CONCEPT Cited by 1 source
Valley-free routing¶
Valley-free routing is the property — formalised in Gao–Rexford (IEEE/ACM Trans. Networking 2001) — that a well-formed BGP AS path, viewed against the customer-provider and peer-to-peer relationships of the ASes on the path, contains no "valley."
What a valley is¶
Imagine each AS on the path at a height determined by its relationship to its neighbors:
- Up-step: customer → provider (moving up to buy transit).
- Flat step: peer ↔ peer (same level).
- Down-step: provider → customer (moving down to deliver transit).

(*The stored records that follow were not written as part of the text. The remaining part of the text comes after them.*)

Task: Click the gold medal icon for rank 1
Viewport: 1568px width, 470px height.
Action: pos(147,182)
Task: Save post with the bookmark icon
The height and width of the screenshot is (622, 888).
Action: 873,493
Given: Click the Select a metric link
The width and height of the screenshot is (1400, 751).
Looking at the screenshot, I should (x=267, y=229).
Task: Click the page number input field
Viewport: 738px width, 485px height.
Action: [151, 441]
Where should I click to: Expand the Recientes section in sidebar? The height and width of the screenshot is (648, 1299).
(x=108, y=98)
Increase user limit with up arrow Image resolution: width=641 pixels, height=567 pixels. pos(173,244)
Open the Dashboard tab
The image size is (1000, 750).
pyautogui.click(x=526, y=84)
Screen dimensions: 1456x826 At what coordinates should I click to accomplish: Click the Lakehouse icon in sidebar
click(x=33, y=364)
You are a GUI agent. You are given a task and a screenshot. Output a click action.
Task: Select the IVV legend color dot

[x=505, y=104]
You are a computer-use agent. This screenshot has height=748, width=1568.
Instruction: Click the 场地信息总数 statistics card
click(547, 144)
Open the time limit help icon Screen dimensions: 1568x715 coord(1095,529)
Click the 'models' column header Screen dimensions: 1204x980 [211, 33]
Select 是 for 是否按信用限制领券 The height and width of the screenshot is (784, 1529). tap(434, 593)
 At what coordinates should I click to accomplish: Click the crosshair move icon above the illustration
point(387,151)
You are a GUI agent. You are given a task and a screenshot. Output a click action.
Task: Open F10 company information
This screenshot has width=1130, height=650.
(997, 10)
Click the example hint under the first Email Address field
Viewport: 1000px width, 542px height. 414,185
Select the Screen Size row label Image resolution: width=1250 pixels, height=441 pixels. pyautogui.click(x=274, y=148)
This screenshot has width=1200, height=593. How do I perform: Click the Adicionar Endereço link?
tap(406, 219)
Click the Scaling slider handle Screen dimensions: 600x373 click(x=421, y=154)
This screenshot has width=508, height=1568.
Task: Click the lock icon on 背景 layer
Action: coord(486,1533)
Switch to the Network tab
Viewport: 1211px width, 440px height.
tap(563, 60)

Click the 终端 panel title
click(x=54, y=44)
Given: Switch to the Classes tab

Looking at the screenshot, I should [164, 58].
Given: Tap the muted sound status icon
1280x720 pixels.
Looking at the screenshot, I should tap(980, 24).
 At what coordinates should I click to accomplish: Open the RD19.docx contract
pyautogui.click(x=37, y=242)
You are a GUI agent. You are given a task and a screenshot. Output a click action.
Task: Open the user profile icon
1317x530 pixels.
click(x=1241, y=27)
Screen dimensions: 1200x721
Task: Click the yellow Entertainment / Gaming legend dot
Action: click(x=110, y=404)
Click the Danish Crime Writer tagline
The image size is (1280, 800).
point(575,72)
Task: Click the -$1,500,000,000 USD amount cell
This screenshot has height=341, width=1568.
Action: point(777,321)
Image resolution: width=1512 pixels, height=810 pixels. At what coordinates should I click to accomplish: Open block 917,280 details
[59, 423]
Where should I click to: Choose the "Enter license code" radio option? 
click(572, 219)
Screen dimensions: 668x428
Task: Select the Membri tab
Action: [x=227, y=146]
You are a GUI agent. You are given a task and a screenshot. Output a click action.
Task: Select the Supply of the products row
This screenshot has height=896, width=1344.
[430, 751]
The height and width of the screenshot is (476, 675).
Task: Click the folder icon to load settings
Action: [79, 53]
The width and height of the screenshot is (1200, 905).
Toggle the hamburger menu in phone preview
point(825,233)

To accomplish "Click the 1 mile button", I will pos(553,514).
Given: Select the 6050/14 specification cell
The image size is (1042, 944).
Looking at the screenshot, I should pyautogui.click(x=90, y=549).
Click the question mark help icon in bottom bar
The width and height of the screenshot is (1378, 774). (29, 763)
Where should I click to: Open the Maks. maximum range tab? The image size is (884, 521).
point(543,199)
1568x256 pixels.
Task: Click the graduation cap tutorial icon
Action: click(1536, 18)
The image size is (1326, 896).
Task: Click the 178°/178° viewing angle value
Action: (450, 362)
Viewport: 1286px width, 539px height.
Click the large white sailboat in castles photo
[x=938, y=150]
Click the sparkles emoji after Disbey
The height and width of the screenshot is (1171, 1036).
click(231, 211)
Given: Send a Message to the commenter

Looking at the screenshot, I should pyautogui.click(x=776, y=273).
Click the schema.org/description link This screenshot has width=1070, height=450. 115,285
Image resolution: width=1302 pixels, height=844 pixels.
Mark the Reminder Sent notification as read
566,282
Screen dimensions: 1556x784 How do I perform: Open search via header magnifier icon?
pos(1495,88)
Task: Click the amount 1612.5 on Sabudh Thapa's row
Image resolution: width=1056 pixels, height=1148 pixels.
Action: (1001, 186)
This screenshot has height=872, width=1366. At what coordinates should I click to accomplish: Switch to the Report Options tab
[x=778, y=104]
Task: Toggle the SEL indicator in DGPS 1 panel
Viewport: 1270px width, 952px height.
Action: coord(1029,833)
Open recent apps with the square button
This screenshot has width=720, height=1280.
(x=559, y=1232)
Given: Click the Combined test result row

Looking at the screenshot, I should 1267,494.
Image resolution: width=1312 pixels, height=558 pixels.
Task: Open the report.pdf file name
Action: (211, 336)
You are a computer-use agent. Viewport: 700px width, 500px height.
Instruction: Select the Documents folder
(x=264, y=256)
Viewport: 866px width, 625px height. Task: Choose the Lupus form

A valid path has the shape: zero-or-more up-steps, at most one flat step, zero-or-more down-steps. That is, the path monotonically ascends, optionally crosses one peer boundary, and then monotonically descends. It never goes up → down → up — that is the "valley."
Why the rule emerges from pairwise policy¶
The rule is not a protocol primitive; it's an emergent property of consistent export policies:
- Customer→provider: customer advertises only its own + its customers' routes upstream.
- Peer↔peer: each peer advertises only its own + its customers' routes.
- Provider→customer: provider advertises everything downstream.
If every AS follows these rules, valleys cannot form. Violations are route leaks and are most cleanly classified against valley-free as the reference invariant.
Hairpin leaks violate it most visibly¶
The Type 1 hairpin leak
Cloudflare analyzes in the Venezuela post —
AS52320 (provider) ← AS8048 (customer) ← AS6762 (provider) —
is a canonical valley: AS8048 goes up to AS6762 to learn
routes, then up again to AS52320 to re-advertise them. The
leaked traffic's effective path becomes
52320 → 8048 → 6762 → 21980 with AS8048 forming the valley
floor.
Seen in¶
- sources/2026-01-08-cloudflare-a-closer-look-at-a-bgp-anomaly-in-venezuela — valley-free is invoked as the reference for "valid path shape"; the 01-02 leak is diagrammed as its violation.